The bigger picture: No love lost for hedge funds in 2018.
Mega Swedish pension manager AP3 pulled some of its cash from hedge funds back in June, complaining of paltry returns. According to AP3, such funds only delivered an average annual return of 2% over the last 15 years – a mere 1% more than AP3 would have gotten from investing in much less risky US government bonds instead. Despite Bridgewater’s big win, it looks like AP3 made the right call: early data shows the average hedge fund lost 7% in 2018.
For markets: Glossy hedge growth may be down the road.

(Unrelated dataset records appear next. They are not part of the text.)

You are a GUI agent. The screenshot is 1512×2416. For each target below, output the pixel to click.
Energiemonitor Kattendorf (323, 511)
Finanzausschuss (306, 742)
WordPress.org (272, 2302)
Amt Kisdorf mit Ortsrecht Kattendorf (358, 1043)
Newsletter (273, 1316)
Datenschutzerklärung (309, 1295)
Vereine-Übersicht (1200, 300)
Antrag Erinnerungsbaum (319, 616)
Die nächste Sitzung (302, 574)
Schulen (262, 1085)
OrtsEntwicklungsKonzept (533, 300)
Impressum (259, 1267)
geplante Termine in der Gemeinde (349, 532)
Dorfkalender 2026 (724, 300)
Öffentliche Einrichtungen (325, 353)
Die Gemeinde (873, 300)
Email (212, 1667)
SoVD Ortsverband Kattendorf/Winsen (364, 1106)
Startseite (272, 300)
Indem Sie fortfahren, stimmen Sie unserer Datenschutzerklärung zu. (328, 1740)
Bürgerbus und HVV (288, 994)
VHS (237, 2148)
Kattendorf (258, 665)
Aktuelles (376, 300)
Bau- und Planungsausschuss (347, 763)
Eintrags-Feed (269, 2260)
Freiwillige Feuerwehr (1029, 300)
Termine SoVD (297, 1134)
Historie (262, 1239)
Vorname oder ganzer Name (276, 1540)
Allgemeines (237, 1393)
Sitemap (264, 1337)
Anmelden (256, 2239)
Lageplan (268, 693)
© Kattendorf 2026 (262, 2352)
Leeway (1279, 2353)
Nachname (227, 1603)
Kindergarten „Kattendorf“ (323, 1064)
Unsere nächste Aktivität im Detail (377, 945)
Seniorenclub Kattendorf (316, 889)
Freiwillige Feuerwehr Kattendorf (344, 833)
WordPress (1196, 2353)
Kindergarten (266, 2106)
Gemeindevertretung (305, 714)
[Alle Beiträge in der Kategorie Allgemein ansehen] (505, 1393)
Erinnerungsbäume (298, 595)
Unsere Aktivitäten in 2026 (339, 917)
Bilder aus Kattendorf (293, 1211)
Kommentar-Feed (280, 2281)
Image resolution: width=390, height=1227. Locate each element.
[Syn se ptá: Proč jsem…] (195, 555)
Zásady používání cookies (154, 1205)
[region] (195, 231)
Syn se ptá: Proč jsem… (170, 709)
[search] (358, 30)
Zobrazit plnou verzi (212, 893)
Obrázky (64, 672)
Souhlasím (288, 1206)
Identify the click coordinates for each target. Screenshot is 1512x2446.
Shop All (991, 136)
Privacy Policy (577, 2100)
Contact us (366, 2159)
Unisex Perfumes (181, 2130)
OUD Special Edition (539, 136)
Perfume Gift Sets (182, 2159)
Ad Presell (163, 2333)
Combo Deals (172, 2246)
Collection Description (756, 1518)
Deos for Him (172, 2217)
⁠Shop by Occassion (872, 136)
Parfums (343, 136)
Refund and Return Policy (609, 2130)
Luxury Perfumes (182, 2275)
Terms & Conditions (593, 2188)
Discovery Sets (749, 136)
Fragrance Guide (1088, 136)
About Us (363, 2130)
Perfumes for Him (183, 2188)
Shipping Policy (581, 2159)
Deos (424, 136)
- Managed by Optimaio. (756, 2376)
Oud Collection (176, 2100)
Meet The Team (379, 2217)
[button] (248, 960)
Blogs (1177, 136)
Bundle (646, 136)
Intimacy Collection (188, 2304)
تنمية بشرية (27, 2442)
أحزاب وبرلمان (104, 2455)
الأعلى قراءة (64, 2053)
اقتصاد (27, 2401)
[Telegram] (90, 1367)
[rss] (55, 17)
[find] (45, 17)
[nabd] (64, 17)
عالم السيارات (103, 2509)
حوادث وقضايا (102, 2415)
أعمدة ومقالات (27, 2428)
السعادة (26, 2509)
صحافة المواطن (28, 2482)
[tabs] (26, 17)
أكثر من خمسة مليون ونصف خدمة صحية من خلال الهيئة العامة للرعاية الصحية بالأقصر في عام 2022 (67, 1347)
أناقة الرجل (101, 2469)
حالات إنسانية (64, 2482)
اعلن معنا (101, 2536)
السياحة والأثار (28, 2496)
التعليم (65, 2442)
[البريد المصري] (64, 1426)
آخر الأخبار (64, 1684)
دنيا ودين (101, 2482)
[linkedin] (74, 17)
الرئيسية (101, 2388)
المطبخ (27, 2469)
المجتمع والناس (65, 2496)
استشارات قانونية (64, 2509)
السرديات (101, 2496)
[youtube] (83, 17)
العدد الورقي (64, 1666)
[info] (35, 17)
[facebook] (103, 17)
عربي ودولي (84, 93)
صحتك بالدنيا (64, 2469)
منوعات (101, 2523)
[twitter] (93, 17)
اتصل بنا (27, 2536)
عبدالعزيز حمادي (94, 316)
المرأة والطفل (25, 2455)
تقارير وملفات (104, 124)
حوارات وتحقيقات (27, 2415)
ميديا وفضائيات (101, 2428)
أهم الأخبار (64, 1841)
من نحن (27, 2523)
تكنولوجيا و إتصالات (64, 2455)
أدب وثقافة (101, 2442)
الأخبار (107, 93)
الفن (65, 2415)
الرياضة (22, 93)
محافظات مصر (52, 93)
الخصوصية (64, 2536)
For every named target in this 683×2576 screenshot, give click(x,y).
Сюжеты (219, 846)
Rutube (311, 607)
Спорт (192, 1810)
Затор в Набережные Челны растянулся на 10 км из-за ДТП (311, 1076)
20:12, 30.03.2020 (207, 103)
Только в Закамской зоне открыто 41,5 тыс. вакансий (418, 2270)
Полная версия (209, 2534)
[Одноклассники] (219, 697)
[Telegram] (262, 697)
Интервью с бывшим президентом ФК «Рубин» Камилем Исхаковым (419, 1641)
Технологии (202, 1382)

A hedge fund typically invests by taking a view on individual assets. It might, for instance, buy shares of Amazon – but not of the similar companies investors typically lump together with Amazon (its “index”). This selective strategy can let hedge funds win when the wider market tanks – if they pick the right assets, that is. By the same token, it’s tougher for hedge funds to make extraordinary gains when markets overall are rising and any old monkey can back a winner. Now, with the market’s halcyon days of mid-2018 but a distant memory, hedge funds might find it easier to generate value for their investors – and justify their high fees.